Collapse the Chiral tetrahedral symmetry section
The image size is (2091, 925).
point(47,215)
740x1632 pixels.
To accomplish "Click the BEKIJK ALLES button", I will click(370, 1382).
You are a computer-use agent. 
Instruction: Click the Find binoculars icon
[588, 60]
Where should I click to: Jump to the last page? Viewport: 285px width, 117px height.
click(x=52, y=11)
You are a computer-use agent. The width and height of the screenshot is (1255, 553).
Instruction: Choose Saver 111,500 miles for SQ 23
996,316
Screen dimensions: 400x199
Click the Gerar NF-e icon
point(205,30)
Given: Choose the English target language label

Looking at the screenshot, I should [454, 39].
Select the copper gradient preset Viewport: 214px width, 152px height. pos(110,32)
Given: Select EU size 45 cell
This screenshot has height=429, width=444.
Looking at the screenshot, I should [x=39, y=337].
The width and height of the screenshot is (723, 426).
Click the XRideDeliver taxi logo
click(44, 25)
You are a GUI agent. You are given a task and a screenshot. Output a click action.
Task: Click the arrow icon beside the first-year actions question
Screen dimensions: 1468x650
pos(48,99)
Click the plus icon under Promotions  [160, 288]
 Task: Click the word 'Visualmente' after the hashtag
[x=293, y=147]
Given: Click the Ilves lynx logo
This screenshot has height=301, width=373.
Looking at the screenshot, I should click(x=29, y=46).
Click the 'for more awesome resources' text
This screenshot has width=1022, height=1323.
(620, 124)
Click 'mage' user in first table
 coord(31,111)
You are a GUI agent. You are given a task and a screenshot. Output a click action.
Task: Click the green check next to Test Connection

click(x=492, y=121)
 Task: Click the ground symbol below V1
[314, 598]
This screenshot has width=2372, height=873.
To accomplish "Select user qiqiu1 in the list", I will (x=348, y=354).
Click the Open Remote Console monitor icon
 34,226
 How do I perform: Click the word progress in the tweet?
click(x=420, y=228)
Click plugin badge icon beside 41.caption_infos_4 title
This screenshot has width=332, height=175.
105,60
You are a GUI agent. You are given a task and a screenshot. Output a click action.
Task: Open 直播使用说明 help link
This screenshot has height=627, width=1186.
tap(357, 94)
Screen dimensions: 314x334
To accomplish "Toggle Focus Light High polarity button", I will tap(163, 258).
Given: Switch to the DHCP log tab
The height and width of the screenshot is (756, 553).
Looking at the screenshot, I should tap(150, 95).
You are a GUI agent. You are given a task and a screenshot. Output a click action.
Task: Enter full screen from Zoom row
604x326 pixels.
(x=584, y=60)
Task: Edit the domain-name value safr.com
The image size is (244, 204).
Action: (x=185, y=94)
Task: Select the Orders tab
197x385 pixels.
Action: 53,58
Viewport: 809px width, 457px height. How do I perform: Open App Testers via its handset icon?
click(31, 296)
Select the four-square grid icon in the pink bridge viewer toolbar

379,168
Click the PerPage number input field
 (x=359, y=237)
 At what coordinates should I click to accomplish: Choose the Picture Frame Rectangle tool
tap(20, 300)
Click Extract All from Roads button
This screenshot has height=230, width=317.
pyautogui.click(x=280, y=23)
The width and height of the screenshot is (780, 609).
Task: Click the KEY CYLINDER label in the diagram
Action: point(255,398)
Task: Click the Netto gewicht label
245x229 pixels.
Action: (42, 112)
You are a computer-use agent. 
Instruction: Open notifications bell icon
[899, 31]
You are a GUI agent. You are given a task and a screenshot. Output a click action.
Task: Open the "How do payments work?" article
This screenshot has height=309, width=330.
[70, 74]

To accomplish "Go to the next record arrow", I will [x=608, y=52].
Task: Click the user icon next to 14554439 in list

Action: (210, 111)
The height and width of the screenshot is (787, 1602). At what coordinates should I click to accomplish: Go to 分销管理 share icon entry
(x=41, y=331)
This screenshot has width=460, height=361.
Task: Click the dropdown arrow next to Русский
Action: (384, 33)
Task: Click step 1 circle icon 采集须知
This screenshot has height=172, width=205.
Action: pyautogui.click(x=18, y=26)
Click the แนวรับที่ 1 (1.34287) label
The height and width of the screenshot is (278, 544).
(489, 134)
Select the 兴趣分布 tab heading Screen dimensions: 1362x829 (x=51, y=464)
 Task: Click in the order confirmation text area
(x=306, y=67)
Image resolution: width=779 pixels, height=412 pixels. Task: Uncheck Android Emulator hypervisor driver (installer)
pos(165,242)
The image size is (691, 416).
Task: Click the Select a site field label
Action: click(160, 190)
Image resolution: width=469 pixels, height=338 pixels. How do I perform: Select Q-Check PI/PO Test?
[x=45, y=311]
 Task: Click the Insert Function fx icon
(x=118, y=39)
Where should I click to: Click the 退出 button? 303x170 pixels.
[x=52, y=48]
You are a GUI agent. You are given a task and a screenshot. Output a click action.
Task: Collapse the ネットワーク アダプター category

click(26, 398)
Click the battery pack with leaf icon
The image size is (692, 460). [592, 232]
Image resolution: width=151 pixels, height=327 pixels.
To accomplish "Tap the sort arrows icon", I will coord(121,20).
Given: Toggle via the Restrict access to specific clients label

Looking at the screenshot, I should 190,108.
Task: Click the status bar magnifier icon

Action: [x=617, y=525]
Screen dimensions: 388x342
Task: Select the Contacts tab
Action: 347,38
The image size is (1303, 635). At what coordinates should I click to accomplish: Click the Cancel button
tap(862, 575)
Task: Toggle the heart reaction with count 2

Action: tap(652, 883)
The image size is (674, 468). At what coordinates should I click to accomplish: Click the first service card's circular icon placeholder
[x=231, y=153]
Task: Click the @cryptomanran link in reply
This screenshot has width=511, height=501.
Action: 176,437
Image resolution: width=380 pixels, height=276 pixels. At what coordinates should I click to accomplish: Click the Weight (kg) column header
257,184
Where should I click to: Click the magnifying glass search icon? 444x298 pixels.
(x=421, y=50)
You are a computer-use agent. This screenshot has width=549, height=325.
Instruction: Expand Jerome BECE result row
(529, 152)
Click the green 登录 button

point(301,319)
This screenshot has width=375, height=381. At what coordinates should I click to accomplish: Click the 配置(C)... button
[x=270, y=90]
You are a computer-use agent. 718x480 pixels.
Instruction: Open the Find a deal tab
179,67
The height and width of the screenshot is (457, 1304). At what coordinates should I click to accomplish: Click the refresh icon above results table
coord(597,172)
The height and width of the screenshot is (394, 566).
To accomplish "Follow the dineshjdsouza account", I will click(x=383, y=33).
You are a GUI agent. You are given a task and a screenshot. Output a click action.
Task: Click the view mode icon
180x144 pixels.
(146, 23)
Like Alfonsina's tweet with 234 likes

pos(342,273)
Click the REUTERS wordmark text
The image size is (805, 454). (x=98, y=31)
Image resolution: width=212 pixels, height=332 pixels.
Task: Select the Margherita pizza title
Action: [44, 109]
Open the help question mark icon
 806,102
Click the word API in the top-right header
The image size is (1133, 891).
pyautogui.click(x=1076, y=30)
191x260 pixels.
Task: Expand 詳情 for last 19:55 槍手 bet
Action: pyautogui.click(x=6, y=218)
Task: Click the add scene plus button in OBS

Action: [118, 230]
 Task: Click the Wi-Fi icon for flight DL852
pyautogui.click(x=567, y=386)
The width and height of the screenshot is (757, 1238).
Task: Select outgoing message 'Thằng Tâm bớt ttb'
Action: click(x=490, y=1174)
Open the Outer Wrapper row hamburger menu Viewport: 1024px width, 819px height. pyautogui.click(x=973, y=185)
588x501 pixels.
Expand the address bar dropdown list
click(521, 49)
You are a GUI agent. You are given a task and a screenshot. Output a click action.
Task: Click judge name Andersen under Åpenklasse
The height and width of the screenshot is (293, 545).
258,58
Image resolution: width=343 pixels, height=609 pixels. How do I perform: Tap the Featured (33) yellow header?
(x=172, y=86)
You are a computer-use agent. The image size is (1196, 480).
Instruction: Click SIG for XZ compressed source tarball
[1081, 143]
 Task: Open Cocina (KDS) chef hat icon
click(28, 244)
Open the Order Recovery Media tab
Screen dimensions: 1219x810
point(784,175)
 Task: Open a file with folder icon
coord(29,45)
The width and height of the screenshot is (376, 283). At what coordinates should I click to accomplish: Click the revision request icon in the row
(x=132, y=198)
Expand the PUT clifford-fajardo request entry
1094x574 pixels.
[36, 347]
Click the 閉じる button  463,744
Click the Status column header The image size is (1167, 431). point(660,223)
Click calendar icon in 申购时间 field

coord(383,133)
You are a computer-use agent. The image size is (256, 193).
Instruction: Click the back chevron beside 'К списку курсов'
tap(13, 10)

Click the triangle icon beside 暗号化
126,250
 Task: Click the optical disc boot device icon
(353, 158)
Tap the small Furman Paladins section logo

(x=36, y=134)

------------------------------------------------------------------------

About this task - Starting with the line that contains "Click the Status column", restate every line through the end of the records above, exactly and with no other lines.

Answer to this problem -
Click the Status column header The image size is (1167, 431). point(660,223)
Click calendar icon in 申购时间 field

coord(383,133)
You are a computer-use agent. The image size is (256, 193).
Instruction: Click the back chevron beside 'К списку курсов'
tap(13, 10)

Click the triangle icon beside 暗号化
126,250
 Task: Click the optical disc boot device icon
(353, 158)
Tap the small Furman Paladins section logo

(x=36, y=134)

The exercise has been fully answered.